Instructor: David Joyner
Semester: Summer 2023
Overall Rating: 7.8/10 👍
✅ Pros
- Well-organized calendar and materials
- Beginner-friendly video lectures by Dr. Joyner
- Authentic design-cycle project that walks you from need-finding to evaluation
❌ Cons
- Writing-heavy workload may feel tedious
- Subjective grading on essays/projects can be inconsistent across TAs
🕒 Time Commitment
Expect 10-15 hours per week spent on written reports, short essays, and peer feedback.
📝 Grade Breakdown
Component | Weight | Notes |
---|---|---|
Written Assignments | 40% | 5 Principles + 5 Methods papers (4 % each) |
Tests (2) | 30% | 15 % each, 30 multiple-correct questions, proctored via Honorlock |
Final Project | 20% | Full HCI design cycle; individual or team options |
Participation | 10% | Peer reviews, surveys, forum contributions, etc. |
✍️ Assignments
Principles (P1–P5)
Short-answer reflections
Methods (M1–M5)
Need-finding plans, prototype mock-ups, and evaluation protocols. Each paper uses the required JDF template and counts for 4 % of the final grade
📖 Exams
Two closed-book, proctored exams (Test 1 after Lesson 3.5, Test 2 after Lesson 4.3).

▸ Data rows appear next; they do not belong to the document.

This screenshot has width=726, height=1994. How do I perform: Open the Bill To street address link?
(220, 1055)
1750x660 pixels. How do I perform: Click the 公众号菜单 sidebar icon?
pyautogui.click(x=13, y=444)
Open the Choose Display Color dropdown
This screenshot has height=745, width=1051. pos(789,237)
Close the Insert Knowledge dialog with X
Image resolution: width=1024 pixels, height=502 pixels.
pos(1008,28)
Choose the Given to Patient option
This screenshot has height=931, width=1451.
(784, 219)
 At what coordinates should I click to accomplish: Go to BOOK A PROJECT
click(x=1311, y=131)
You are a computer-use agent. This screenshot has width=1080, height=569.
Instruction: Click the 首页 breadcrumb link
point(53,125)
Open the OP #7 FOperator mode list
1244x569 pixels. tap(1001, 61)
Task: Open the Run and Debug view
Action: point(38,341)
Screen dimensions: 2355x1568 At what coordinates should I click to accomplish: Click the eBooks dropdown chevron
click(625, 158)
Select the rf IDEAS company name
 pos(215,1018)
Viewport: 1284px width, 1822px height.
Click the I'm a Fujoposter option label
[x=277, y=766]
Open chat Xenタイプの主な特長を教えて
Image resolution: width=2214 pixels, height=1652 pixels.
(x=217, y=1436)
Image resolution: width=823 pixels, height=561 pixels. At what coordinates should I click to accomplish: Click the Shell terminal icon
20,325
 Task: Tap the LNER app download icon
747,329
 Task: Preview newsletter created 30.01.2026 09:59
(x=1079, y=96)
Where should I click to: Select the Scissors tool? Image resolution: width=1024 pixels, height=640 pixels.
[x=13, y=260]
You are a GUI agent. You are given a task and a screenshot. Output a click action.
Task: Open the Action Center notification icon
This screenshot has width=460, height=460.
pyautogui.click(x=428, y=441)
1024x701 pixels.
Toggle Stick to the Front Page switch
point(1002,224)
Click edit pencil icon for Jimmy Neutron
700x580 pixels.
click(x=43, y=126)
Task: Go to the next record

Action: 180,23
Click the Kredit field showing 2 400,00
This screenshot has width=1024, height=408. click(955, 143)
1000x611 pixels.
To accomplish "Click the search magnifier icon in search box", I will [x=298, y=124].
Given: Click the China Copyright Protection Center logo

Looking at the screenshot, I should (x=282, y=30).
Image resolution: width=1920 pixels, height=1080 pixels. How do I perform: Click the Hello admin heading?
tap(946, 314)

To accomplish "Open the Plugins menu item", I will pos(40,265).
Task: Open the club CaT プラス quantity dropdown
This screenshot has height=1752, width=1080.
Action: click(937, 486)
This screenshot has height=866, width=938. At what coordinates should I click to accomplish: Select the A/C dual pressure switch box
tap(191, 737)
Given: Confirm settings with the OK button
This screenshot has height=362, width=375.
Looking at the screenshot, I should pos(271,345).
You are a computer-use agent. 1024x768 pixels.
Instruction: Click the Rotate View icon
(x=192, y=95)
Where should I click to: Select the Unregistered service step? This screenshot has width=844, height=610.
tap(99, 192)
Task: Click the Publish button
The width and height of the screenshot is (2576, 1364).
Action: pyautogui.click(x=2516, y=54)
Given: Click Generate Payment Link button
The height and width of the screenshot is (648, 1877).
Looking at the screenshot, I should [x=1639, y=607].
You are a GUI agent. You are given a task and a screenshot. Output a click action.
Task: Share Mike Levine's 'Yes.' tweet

Questions are multiple-correct; partial credit is awarded.
🗂 Project
A single 20% capstone covers need-finding, brainstorming, prototyping, and an evaluation plan on a domain of your choice. The project can be a portfolio piece.
📚 Course Content
Unit 1: Introduction
HCI overview & course roadmap
Unit 2: Principles
Feedback cycles, direct manipulation, design heuristics, mental models, task analysis, politics of interfaces
Unit 3: Methods
Ethics, need-finding, design alternatives, prototyping, evaluation, agile HCI
Unit 4: Applications
Technology horizons, domain deep-dives (AR/VR, education, health)
Unit 5: Conclusion
Recap, related fields, career next steps
💬 Participation & Interaction
Credit comes from prompt peer-review turnaround, forum activity, and an optional “secret-survey” Easter egg. The deliverables and thier requirements were straighforward.
💭 Final Thoughts
CS 6750 walks you through a classic user‑centered design process. If you’re interested in UI/UX, it provides a solid foundation and covers the core fundamentals. Be ready for heavy writing, nearly every assignment outside the exams is an essay. Although my role is not that of a designer, the course’s design principles show up in my daily work. The mantra “You are not your user” alone could save engineers who rush into building from a lot of wasted time and effort.